Module 1: Foundational FP Concepts¶

Progression Note¶

By the end of Module 1, you'll master purity laws, write pure functions, and refactor impure code using Hypothesis. This builds the foundation for lazy streams in Module 3. See the series progression map in the repo root for full details.

Here's a snippet from the progression map:

Module	Focus	Key Outcomes
1: Foundational FP Concepts	Purity, contracts, refactoring	Spot impurities, write pure functions, prove equivalence with Hypothesis
2: ...	...	...
...	...	...

M01C09: Equational Reasoning & Local Rewrite Rules for Pure Code¶

Core question:
How do you use algebraic laws to rewrite pure code confidently—so that optimizations like fusing maps or moving filters are provably safe, and local changes don't break distant callers?

This core builds on Core 1's mindset, Core 2's contracts, Core 3's immutability, Core 4's composition, Core 5's refactorings, Core 6's combinators, Core 7's typed pipelines, and Core 8's explicit deps by teaching equational reasoning and rewrite rules:
- Treat pure expressions as mathematical equals that can be substituted.
- Apply laws like map fusion (map(f) ∘ map(g) = map(f ∘ g)) or filter-map commute.
- Prove safety with Hypothesis for non-obvious cases.
- Rewrite locally without breaking callers.

We continue the running project from Core 1-8: refactoring the FuncPipe RAG Builder, now applying rewrites.

Audience: Developers who use Core 8's pure core but still fear optimizing pipelines without full re-testing.
Outcome:
1. Spot and apply 3–5 common rewrite rules (e.g., fuse maps, move filter before map) in < 10 lines.
2. State side conditions for each rule (e.g., "holds if f, g are pure and total").
3. Add Hypothesis properties backing up non-obvious rewrites.
4. Perform a non-trivial pipeline refactor using equations + Hypothesis verification.
5. Explain why equations beat "just test it" for local reasoning.

1. Conceptual Foundation¶

1.1 The One-Sentence Rule¶

Treat pure code as math: if A == B, substitute freely; always check side conditions before rewriting.

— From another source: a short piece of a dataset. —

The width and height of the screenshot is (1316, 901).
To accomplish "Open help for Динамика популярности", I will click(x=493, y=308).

1.2 Equational Reasoning in One Precise Sentence¶

Equational reasoning treats pure expressions as interchangeable equals under algebraic laws—so you can rewrite locally without re-testing the world, as long as side conditions (purity, totality) hold.

1.3 Why This Matters Now¶

Equations operationalize Core 8's pure core for optimization; without them, rewrites feel risky.

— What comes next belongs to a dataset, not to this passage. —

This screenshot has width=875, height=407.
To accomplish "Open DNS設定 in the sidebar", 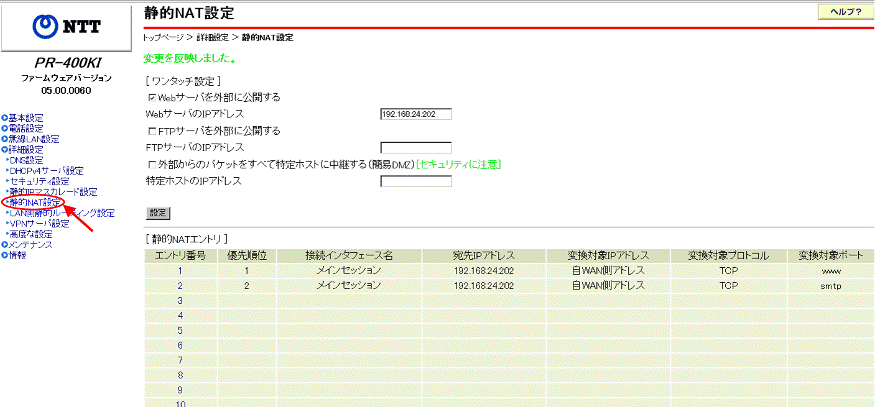I will coord(27,160).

1.4 Three Rewrite Patterns You’ll Actually Use¶

Fuse maps: map(f) ∘ map(g) == map(f ∘ g)
Move filter before map: If q(x) == p(f(x)) for all x, then filter(p) ∘ map(f) == map(f) ∘ filter(q)
Eliminate second traversal: map(f) ∘ filter(p) == [f(x) for x in xs if p(x)]

1.5 Rewrite Laws Table¶

Law	Equation	Side Conditions
Map fusion	map(f) ∘ map(g) = map(f ∘ g)	f, g pure & total
Filter–map commute	filter(p) ∘ map(f) = map(f) ∘ filter(q)	q(x) ≡ p(f(x)), f, p, q pure & total
Fuse filter+map passes	map(f) ∘ filter(p) = [f(x) for x in xs if p(x)]	f, p pure & total

2. Mental Model: Risky Hack vs Safe Rewrite¶

2.1 One Picture¶

Risky Hack (no equations)                  Safe Rewrite (with laws)
+---------------------------+            +------------------------------+
| # Before                  |            | # Equation:                  |
| for x in xs:              |            | map(f) ∘ map(g) == map(f ∘ g)|
|     y = g(x)              |            | # Side condition:            |
|     z = f(y)              |            | f,g pure/total               |
| # After (fingers crossed) |            | # After:                     |
| for x in xs:              |            | map(lambda x: f(g(x)))(xs)   |
|     z = f(g(x))           |            |                              |
+---------------------------+            +------------------------------+

2.2 Contract Table¶

Clause	Violation Example	Detected By
Equational validity	Rewrite breaks due to effects	Hypothesis equivalence
Side conditions	Impure f in map fusion	Code review + manual
Local reasoning	Distant callers break on rewrite	Hypothesis golden tests
Totality	Partial f in law	Hypothesis + explicit checks

Note on Contracts: Every law has side conditions (e.g., "holds if f is pure and total").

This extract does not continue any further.